Correct, as you can remember, the width w of a line was set to ucg->arg.len, and the function ucg_com_SendRepeat3Bytes sends the given byte array exactly w many times. Ok, the ucg_com_SendRepeat3Bytes is another wrapper to a callback that bubbles down the message UCG_COM_MSG_REPEAT_3_BYTES to the right location where the right protocol sends the byte across the line. Welcome to the world of programming, but this is exactly what you need to when you write a library that is supposed to work with a lot of displays and technologies with wich you can interface with the given displays.

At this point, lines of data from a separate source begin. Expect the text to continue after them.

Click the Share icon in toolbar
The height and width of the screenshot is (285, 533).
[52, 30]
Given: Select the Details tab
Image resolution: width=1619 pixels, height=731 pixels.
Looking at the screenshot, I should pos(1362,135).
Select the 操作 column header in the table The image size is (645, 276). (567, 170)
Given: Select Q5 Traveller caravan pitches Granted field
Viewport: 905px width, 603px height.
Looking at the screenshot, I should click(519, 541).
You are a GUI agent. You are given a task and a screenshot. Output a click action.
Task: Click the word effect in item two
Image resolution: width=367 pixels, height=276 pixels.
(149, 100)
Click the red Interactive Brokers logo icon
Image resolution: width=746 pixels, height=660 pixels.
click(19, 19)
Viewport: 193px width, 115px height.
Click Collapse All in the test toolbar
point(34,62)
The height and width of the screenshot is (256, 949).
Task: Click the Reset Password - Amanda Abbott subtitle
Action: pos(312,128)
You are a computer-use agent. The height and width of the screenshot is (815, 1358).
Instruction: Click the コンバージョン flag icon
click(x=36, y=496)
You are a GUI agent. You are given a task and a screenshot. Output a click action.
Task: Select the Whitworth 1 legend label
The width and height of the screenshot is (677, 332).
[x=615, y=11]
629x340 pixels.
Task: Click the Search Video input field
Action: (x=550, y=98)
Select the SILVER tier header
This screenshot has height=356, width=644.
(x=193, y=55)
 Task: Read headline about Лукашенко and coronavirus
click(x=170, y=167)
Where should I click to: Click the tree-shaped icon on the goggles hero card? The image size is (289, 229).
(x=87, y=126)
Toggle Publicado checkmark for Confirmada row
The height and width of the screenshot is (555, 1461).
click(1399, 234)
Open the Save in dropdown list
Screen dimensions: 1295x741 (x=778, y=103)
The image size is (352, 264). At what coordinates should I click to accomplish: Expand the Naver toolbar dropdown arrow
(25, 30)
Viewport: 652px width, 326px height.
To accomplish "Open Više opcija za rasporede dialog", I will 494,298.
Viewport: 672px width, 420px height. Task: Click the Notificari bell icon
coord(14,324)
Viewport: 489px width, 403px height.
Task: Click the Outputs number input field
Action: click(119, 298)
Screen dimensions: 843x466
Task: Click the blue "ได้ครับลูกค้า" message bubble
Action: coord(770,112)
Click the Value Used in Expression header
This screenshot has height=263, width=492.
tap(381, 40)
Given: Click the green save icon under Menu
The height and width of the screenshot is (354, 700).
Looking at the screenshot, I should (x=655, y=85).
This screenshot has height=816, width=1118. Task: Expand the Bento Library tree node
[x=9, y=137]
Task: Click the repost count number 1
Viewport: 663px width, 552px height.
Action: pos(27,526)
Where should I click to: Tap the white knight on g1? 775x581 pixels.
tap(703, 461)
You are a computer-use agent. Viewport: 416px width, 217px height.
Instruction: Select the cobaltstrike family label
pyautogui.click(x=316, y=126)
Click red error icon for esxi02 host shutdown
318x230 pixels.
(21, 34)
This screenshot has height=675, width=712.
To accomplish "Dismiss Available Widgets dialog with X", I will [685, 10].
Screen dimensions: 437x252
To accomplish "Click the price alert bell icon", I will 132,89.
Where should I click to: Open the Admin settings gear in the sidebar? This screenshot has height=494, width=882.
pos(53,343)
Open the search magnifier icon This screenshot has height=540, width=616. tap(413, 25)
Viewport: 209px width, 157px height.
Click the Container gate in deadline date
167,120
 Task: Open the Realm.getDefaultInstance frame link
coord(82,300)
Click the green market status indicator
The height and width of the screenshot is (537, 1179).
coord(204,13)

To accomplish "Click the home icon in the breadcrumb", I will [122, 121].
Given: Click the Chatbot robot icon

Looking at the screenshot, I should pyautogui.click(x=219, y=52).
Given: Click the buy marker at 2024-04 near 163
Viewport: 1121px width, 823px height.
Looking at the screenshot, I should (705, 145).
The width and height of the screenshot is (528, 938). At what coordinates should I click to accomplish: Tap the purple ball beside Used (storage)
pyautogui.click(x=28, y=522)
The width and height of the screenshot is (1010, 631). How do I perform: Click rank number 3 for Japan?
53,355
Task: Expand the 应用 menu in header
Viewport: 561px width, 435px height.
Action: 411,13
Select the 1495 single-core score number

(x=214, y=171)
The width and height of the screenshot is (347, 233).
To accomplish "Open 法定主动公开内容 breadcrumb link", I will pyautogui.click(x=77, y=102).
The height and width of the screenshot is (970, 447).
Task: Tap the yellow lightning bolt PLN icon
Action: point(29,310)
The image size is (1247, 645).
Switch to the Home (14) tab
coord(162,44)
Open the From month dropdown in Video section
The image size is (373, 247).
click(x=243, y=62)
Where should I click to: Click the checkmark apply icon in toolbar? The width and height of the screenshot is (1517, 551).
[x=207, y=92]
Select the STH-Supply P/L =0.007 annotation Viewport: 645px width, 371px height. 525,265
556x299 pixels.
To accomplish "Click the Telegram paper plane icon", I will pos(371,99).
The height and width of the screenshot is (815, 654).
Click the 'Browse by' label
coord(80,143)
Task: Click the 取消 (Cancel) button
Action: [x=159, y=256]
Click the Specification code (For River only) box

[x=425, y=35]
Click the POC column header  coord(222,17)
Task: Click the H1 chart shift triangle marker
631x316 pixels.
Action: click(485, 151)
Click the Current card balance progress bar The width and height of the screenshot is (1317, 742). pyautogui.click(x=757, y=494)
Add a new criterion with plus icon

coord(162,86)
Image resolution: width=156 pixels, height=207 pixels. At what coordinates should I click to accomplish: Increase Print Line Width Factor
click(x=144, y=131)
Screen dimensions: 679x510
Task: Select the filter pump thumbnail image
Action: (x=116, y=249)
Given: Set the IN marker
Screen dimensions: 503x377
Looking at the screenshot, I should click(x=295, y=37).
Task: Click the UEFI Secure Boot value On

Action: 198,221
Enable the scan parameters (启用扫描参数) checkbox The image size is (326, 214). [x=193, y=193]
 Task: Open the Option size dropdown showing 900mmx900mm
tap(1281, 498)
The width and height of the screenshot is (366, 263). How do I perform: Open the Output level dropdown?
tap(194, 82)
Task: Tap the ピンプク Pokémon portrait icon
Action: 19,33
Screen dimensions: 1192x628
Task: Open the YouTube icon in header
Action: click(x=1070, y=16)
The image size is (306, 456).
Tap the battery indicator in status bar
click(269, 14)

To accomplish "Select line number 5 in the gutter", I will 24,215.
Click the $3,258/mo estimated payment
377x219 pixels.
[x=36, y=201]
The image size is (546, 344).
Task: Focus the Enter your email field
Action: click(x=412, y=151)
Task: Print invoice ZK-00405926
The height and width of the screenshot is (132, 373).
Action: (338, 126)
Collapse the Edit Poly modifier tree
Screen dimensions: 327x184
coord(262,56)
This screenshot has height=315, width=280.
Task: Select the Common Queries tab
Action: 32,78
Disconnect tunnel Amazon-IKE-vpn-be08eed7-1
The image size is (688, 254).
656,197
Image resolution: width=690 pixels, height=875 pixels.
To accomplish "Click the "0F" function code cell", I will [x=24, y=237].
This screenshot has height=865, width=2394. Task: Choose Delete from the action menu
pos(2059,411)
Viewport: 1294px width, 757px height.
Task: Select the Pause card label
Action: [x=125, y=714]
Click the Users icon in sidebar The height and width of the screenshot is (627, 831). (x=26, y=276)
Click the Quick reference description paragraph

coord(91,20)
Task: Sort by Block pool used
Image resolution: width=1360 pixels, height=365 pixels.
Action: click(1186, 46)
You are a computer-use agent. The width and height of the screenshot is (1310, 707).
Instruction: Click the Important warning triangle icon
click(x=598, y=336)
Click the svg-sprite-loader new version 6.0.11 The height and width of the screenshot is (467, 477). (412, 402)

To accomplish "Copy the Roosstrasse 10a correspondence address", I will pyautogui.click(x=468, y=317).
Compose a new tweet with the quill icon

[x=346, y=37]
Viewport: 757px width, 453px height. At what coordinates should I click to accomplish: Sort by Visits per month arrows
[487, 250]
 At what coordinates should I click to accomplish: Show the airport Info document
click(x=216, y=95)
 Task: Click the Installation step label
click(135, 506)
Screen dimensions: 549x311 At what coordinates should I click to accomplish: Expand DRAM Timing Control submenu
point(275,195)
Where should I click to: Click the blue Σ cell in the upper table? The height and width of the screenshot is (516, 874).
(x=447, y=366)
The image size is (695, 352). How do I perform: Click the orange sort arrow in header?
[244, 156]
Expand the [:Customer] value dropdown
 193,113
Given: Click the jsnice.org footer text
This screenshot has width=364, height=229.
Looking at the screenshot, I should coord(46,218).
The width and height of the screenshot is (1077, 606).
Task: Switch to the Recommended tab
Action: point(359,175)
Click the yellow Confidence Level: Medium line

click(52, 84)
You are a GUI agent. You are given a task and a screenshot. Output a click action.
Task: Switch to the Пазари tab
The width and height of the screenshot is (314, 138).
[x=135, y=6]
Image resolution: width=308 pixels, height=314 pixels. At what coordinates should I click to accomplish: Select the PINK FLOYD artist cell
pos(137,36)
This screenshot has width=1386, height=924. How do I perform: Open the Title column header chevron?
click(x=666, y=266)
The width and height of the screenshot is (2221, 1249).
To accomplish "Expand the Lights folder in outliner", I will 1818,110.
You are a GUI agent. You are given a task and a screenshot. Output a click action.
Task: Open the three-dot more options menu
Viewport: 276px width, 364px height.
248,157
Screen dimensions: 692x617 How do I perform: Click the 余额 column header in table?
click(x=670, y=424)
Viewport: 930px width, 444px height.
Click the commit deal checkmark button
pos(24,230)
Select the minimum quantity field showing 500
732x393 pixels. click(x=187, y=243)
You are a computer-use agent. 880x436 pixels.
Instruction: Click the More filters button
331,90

Knowing that we use 4-wire-SPI the correct implementation of the ucg_com_SendRepeat3Bytes, for our case, is:

SPI.transfer(data[0]);
SPI.transfer(data[1]);
SPI.transfer(data[2]);

Thus, the lesson of all this digging was, to send pixels to an ILI9846 display we do the following:

#define NUMPIXELS 320*480
uint8_t pixels[NUMPIXELS]; // get this from somewhere
ucg.getUcg()->arg.pixel.pos.x = 0; // where we start to draw
ucg.getUcg()->arg.pixel.pos.y = 0;
ucg.getUcg()->arg.len = NUMPIXELS; // how many pixels
ucg.getUcg()->arg.dir = 0;
ucg_com_SendCmdSeq(ucg.getUcg(), ucg_ili9486_set_pos_dir0_seq); // init comms
for (uint16_t i = 0; i < NUMPIXELS; i++) {
    SPI.transfer(pixels[i]);
}
ucg_com_SetCSLineStatus(ucg.getUcg(), 1); // stop coms

So…..

The Implementation

First, we need to copy the array of magic bytes that we need later wich is defined in Ucglib/src/clib/ucg_dev_ic_ili9486.c, which we can’t import, which we need for the magic intro:

const ucg_pgm_uint8_t ucg_ili9486_set_pos_dir0_seq[] = {
    UCG_CS(0), /* enable chip */

    /* 0x008 horizontal increment (dir = 0) */
    /* 0x008 vertical increment (dir = 1) */
    /* 0x048 horizontal deccrement (dir = 2) */
    /* 0x088 vertical deccrement (dir = 3) */
    UCG_C11(0x036, 0x008),
    UCG_C10(0x02a), UCG_VARX(8, 0x01, 0), UCG_VARX(0, 0x0ff, 0), UCG_A2(0x001, 0x03f), /* set x position */
    UCG_C10(0x02b), UCG_VARY(8, 0x01, 0), UCG_VARY(0, 0x0ff, 0), UCG_A2(0x001, 0x0df), /* set y position */

    UCG_C10(0x02c), /* write to RAM */
    UCG_DATA(),     /* change to data mode */
    UCG_END()
};

Then, we add another file upload request handler to the server running on the ESP8266, that uses this style of updating the screen.

The handler:

void rgbApiFullScreen() {
  HTTPUpload& upload = server.upload();
  if (upload.status == UPLOAD_FILE_START) {
    hasImage = true;
    // initialize ucg data
    ucg.getUcg()->arg.pixel.pos.x = 0;
    ucg.getUcg()->arg.pixel.pos.y = 0;
    ucg.getUcg()->arg.len = 320 * 480;
    ucg.getUcg()->arg.dir = 0;
    // initialize communication with display a.k.a the magic intro
    ucg_com_SendCmdSeq(ucg.getUcg(), ucg_ili9486_set_pos_dir0_seq);
  } else if (upload.status == UPLOAD_FILE_WRITE) {
    // send data to the display directly
    for (uint16_t i = 0; i < upload.currentSize; i++) {
      SPI.transfer(upload.buf[i]);
    }
  } else if (upload.status == UPLOAD_FILE_END) {
    // end communication with display, a.k.a the magic outro
    ucg_com_SetCSLineStatus(ucg.getUcg(), 1);
    server.send(200);
  } else {
    server.send(500, "text/plain", "500: error");
  }
}

Registering the handler:

void setupServer() {
  server.on("/api/rgb", HTTP_POST, []() {
    parseUploadParams();
    server.send(200);
  }, rgbApi);
  server.on("/api/fullscreen", HTTP_POST, []() {
    server.send(200);
  }, rgbApiFullScreen);
  server.begin();
}

I’ve left the old api /api/rgb, as this supports partial refresh and placing of the recevied raw bitmap to anywhere on the screen, albeit slower. The new api is now called /api/fullscreen, as this only support receiving of fullscreen images of 320x480 pixels, but a lot faster.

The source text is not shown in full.